__Exercise directions__. Could you copy each line of the entries that contains "agent"?
┌─ Data shown
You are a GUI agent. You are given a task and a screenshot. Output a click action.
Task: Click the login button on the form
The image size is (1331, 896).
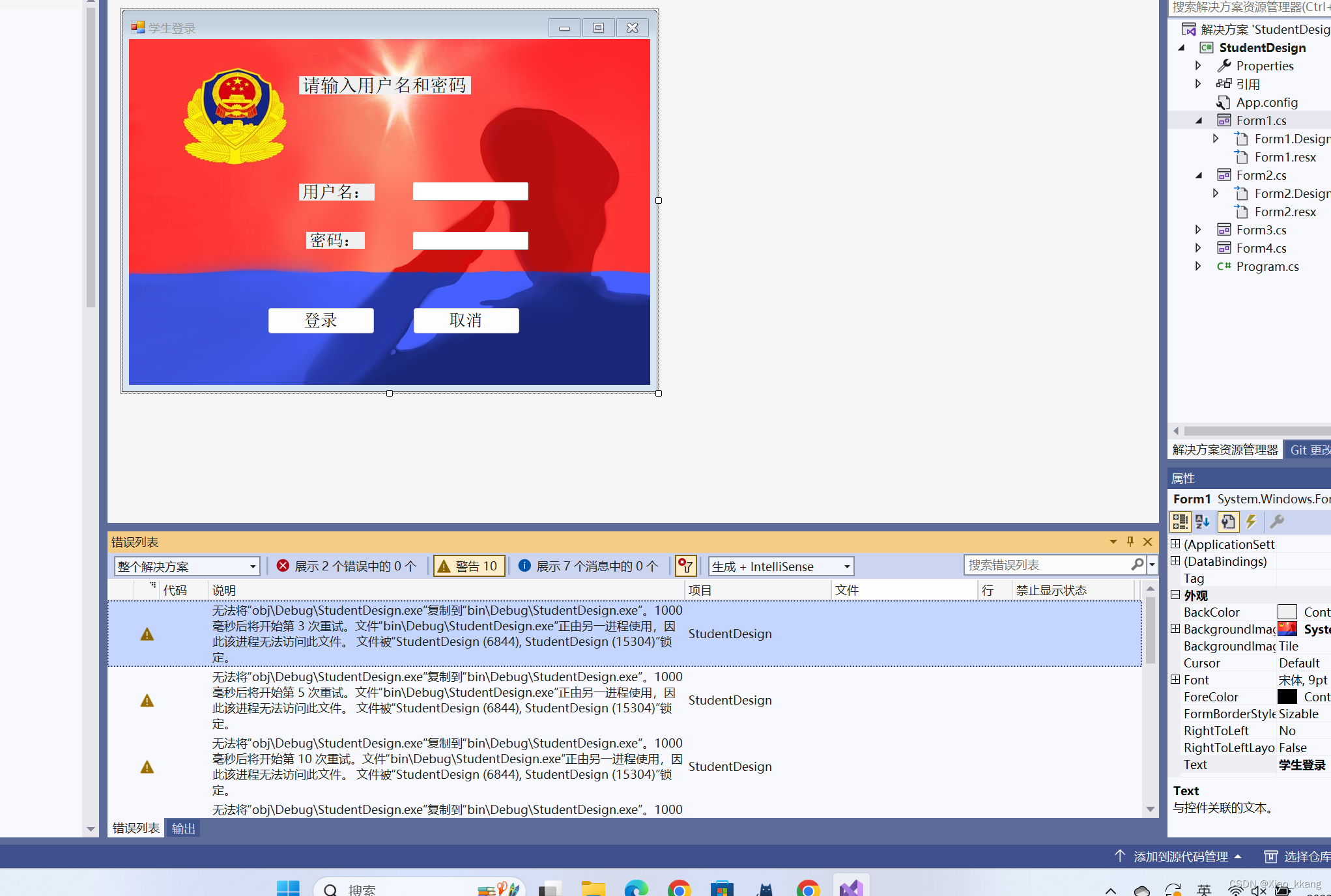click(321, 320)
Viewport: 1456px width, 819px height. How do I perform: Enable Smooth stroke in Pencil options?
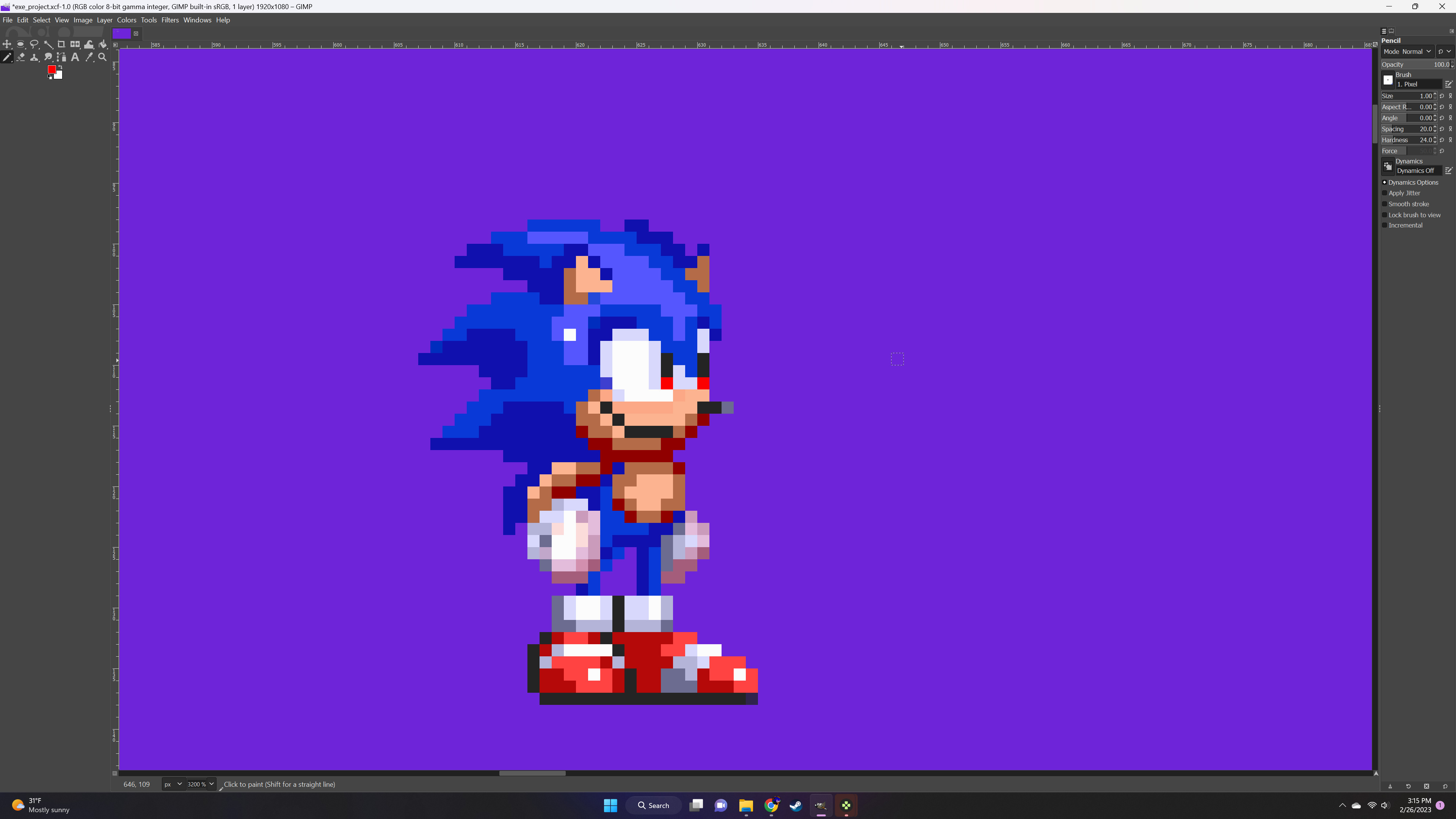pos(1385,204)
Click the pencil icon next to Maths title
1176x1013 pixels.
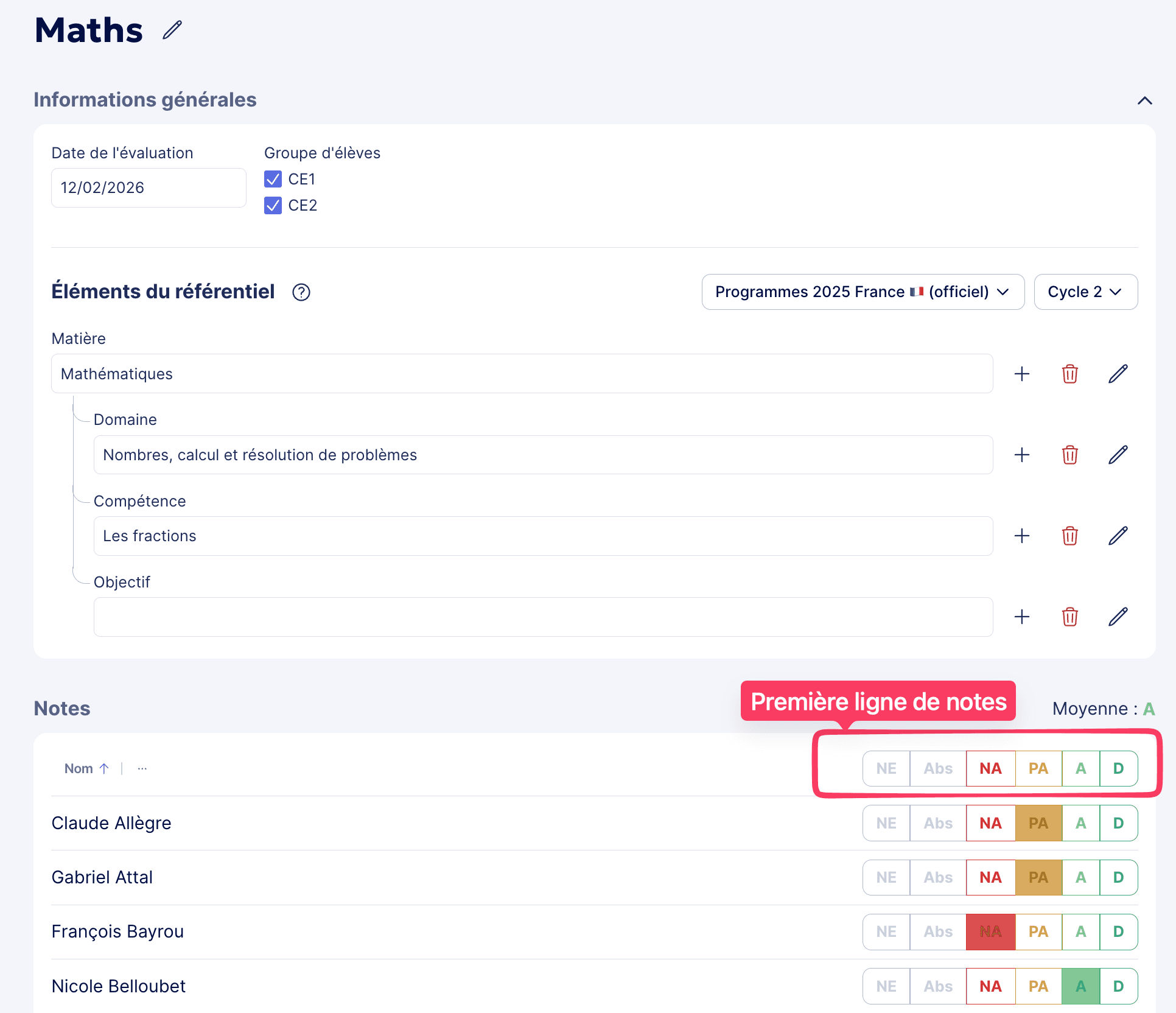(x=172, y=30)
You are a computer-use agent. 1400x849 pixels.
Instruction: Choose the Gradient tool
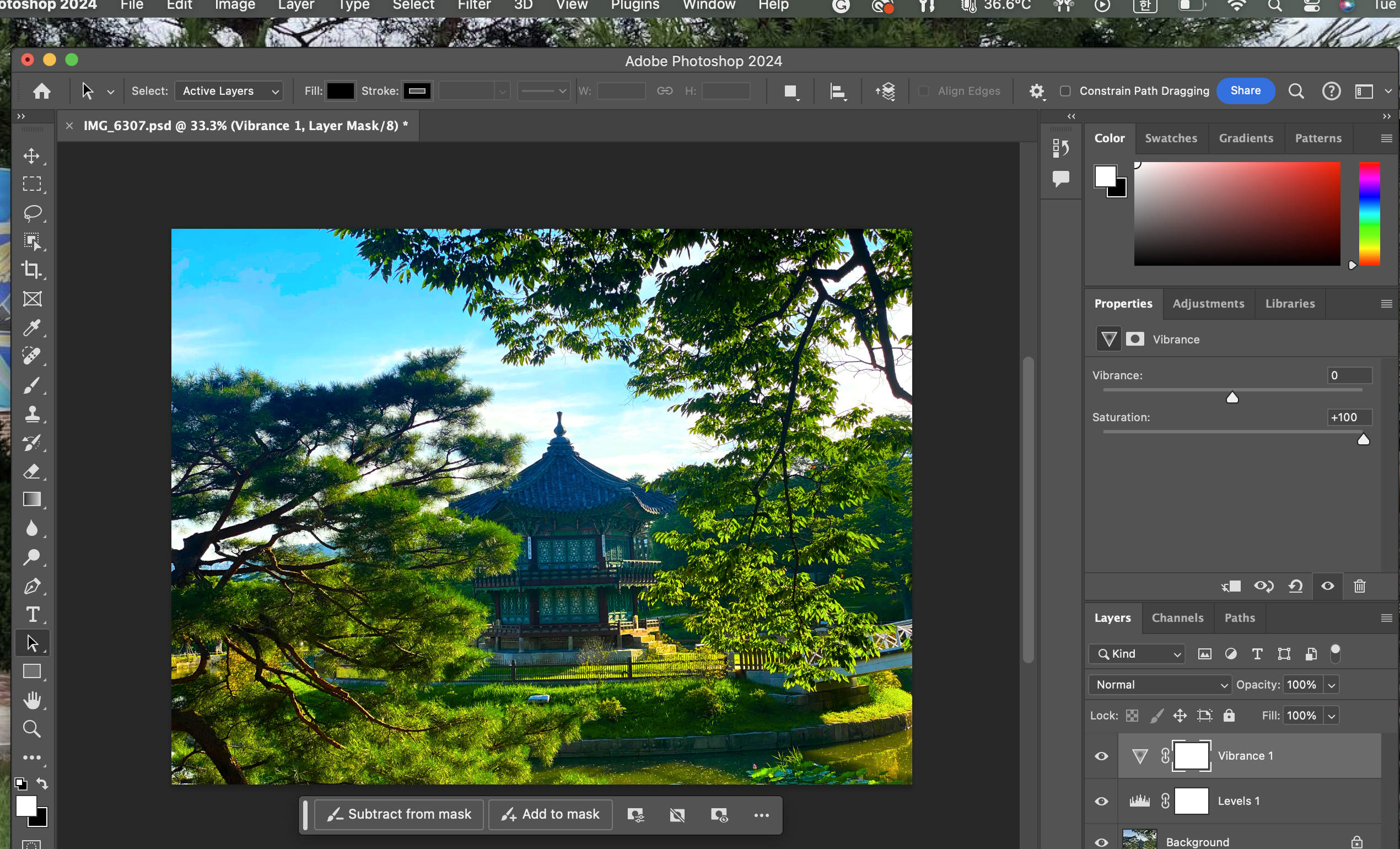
└─
__Result of the task__.
You are a GUI agent. You are given a task and a screenshot. Output a click action.
You are a computer-use agent. 1400x849 pixels.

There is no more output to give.